The Daylight Marriage
“a slow plodding ride down a comfortable track. . . . it could have been much more.”
The Daylight Marriage is a novel about a married couple who no longer excite each other and have cocooned themselves into separate worlds.
The husband, Lovell, is an introverted scientist who gets more aroused by the possibility of predicting hurricanes, than interacting with his attractive wife, Hannah. Her interests are their kids and her work. It seems that after years of marriage, the only thing the couple has in common is their two children, although Lovell mostly ignores them.
Hannah and Lovell live an uneventful mundane life. Each become withdrawn and seem to speak to each other only when forced to do so. One day an argument ensues over something inconsequential, and afterward, Hannah turns up missing.

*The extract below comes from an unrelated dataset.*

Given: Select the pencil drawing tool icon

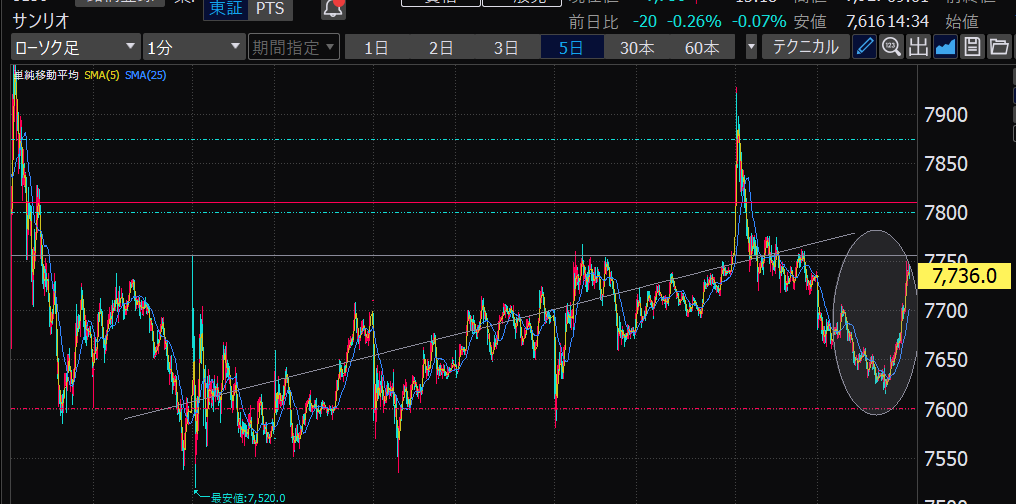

At first, Lovell, thinks his wife is simply blowing off steam and staying with a friend or relative; however, as the hours turn into days, he realizes her disappearance may not be as deliberate as he once believed. During her absence, Lovell begins an introspection of his life with Hannah and concludes the situation was a disaster waiting to happen.

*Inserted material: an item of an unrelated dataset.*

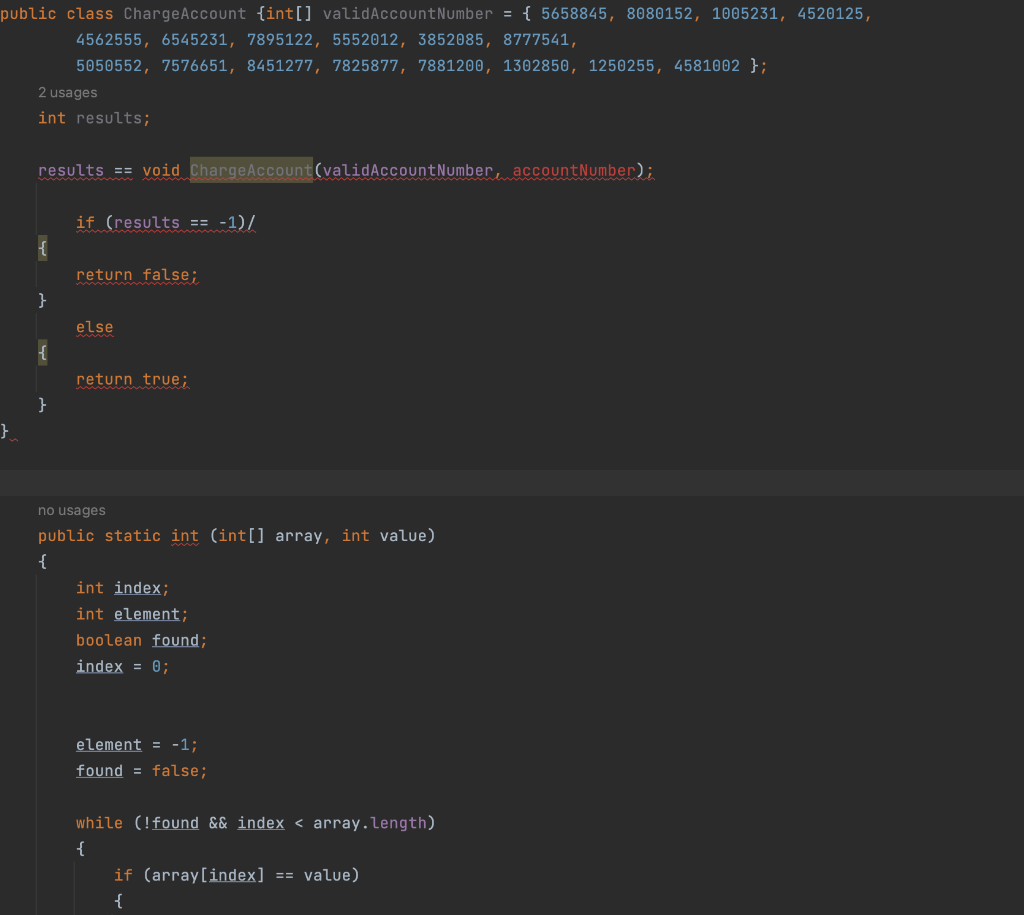This screenshot has height=915, width=1024.
Task: Click the "2 usages" hint above results declaration
Action: 66,92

The book’s chapters alternate between describing their troubled marriage and Hannah’s movements after she leaves Lovell. The problem is the story is rather bland. Neither character has any zest—Hannah works in a flower shop and Lovell is a climate scientist—both are about as interesting as a blank chalkboard.
The couple’s daughter, Janine, provides most of the buzz and drama. She’s a typical teen, confused by life, and always at odds with her parents. After her mother’s disappearance, she befriends a gay couple living next door and spends much of her time with them. Lovell allows her to come and go as she pleases, even though she drops hints that her relationship with the male couple may lead to an undesirable consequence.

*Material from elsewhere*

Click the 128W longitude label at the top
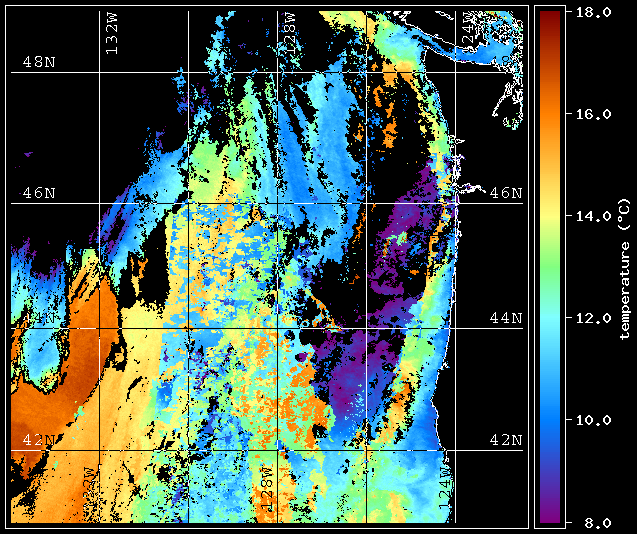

The book becomes most interesting when the police begin to discover clues about Hannah’s situation. They inform Lovell his wife’s bracelet has been found on a beach, then her wallet, and later, body parts are discovered that may or may not be Hannah’s. It seems the DNA testing to determine an answer drags on forever.
At no time is Lovell considered a suspect, something I think would have made the story more interesting and credible. In most cases where a spouse turns up dead or missing, the husband is always the prime suspect. Not so here. Moreover, the cops don’t seem to take much of an aggressive posture in the investigation, even after clues begin to point to murder.
The Daylight Marriage is like a train that never seems to gather steam and charge forward. Instead, it takes a slow plodding ride down a comfortable track. Too bad, it could have been much more.